Consigne - Selon la transcription, dans quelle ville Naomi Klein habite-t-elle ?
##### Texte #####
Épisode bonus : Naomi Klein

Épisode bonus : Naomi Klein

Une militante pour la justice climatique inspirante

Écouter

Transcription

Aja Monet (00:03) :

Bonjour, cher public. Je suis Aja Monet, votre hôtesse et j’espère que vous allez bien. Merci d’écouter The Sound Bath, un balado présenté par Lush Cosmétiques.



Aja Monet (00:12) :

Au début de la saison 1, j’ai eu le privilège de m’entretenir avec Naomi Klein. Pour les personnes qui ne la connaissent pas encore, Naomi est une autrice, militante sociale et cinéaste connue pour ses idées politiques, son soutien à l’écoféminisme, au mouvement syndical et aux idéologies de gauche en général, mais aussi connue pour ses critiques constructives et bien senties sur l’écofascisme et le capitalisme. Autrice d’ouvrages à succès pertinents, tels que No Logo, La Stratégie du choc, Tout peut changer, Naomi est également professeure et codirectrice du Centre for Climate Justice (le centre pour la justice climatique) à l’Université de la Colombie-Britannique.



Aja Monet (00:49) :

J’ai eu le plaisir de rencontrer Naomi lorsque nous faisions toutes deux partie d’un groupe qui militait en faveur d’un avenir féministe et dont l’objectif visait à élire Bernie Sanders en 2020. C’est une personne passionnée, engagée et remplie de sollicitude. Son travail est suffisamment éloquent et j’ai été très ravie de la recevoir pour qu’elle nous fasse part de certaines de ses réflexions sur l’impact de son travail, sur ce que signifie prendre soin de soi, de sa collectivité et de la planète. Nous avions tour à tour abordé des sujets portant sur l’écoféminisme, les balades en forêt et le pouvoir de l’art sur le développement. Certaines parties de notre conversation n’ont pas été intégrées à l’épisode, c’est pourquoi je suis si heureuse de pouvoir les partager avec vous ici.



Naomi Klein (01:34) :

J’habite dans la ville de Sooke, en Colombie-Britannique au Canada et c’est un réel plaisir d’être invitée à votre balado. J’ai également vécu aux États-Unis. Mais j’ai grandi ici et j’y suis revenue après la résignation de Bernie, à notre grand désespoir, car je voulais davantage me rapprocher de la nature et de ma famille. Mais une onde de choc a bouleversé la ville où je me trouve. L’émotion est encore si vive au sein de la communauté, je dois l’avouer. On a eu l’impression que le ciel nous tombait sur la tête suite à de macabres découvertes faites l’année dernière.
##### Enregistrements fournis #####
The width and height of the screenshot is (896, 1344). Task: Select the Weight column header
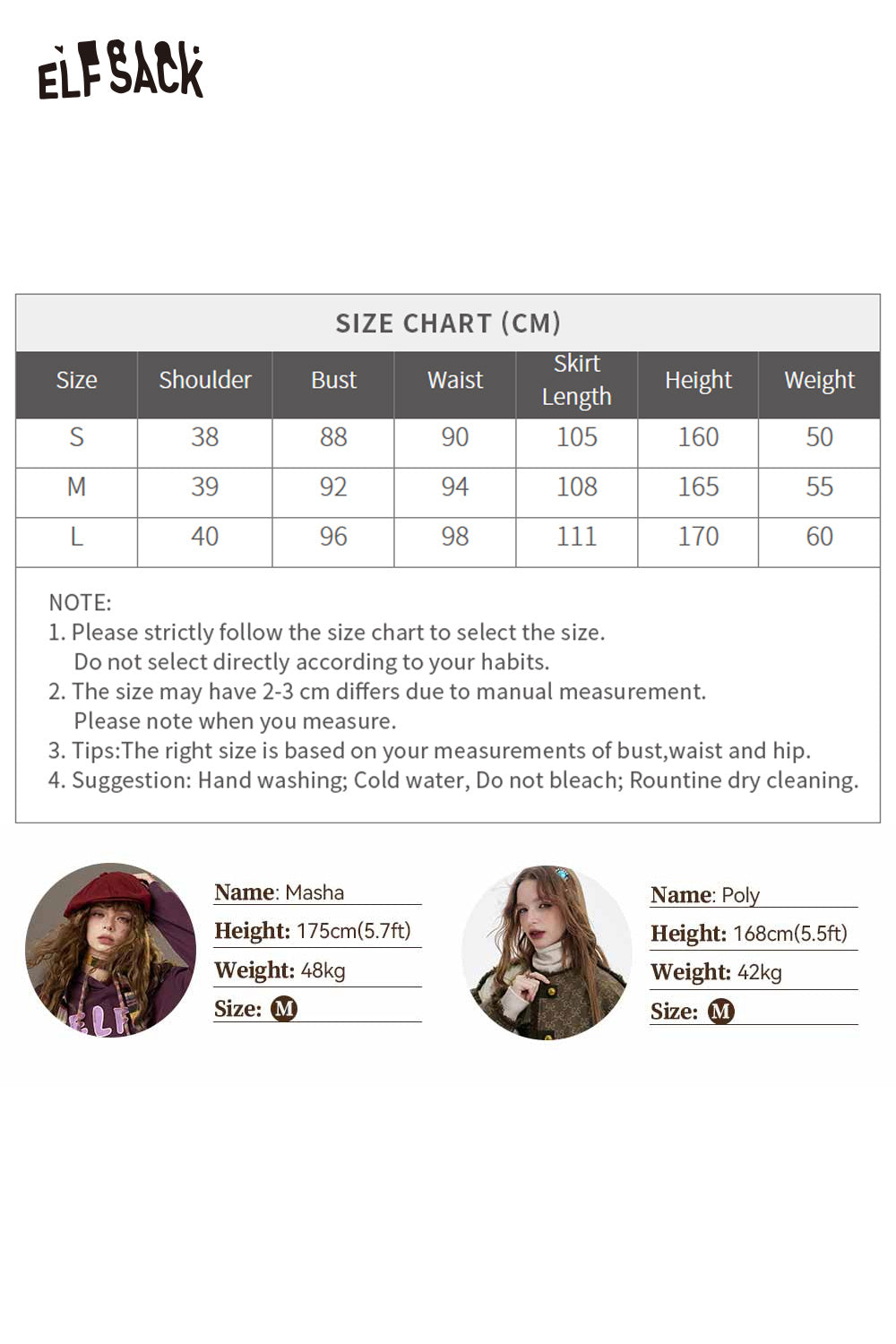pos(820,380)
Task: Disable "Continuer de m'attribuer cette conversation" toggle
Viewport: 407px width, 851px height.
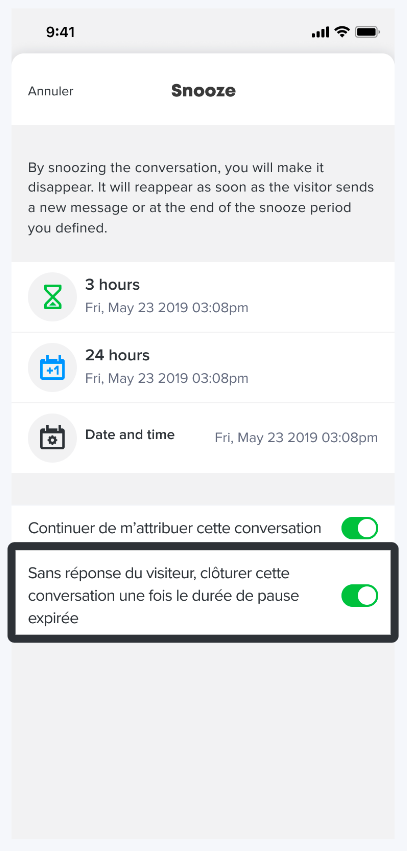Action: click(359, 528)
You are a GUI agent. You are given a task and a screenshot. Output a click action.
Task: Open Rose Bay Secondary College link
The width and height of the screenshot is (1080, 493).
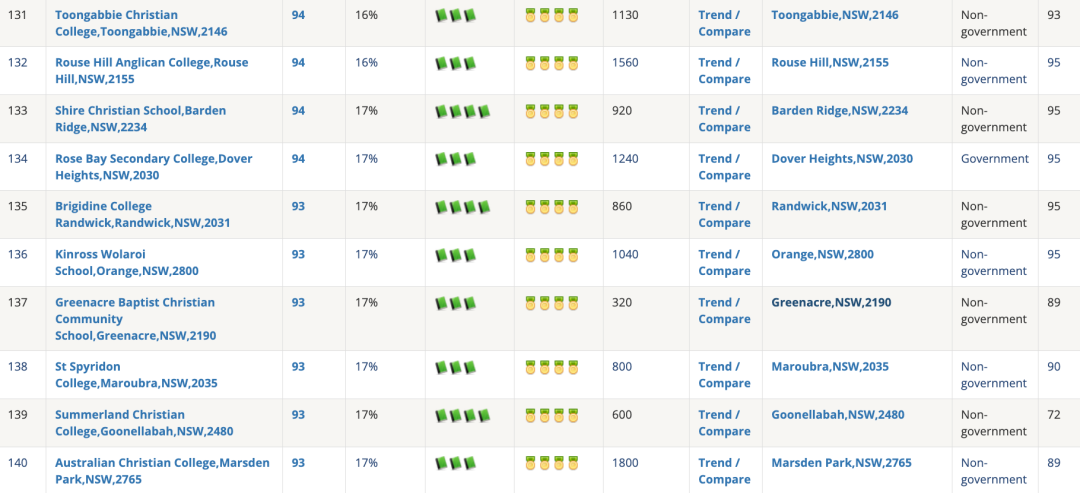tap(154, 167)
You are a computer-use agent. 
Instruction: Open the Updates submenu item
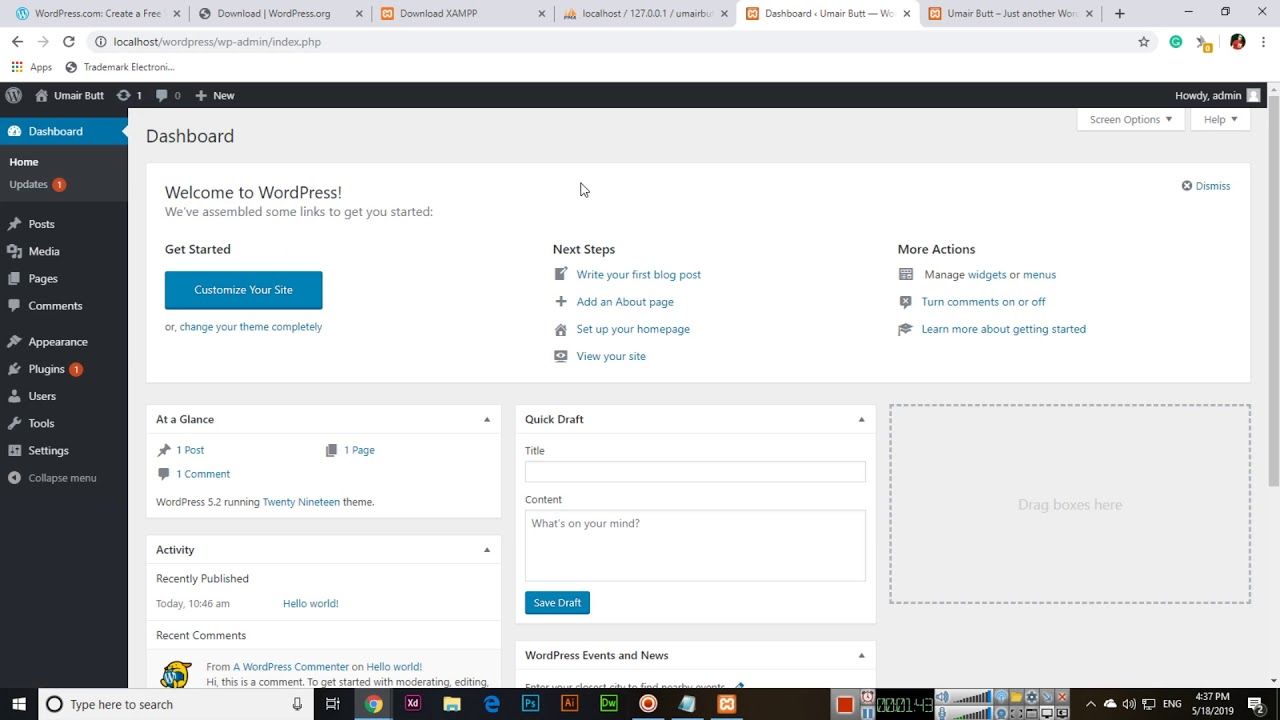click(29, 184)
#####
Réponse attendue - À Sooke, en Colombie-Britannique, au Canada.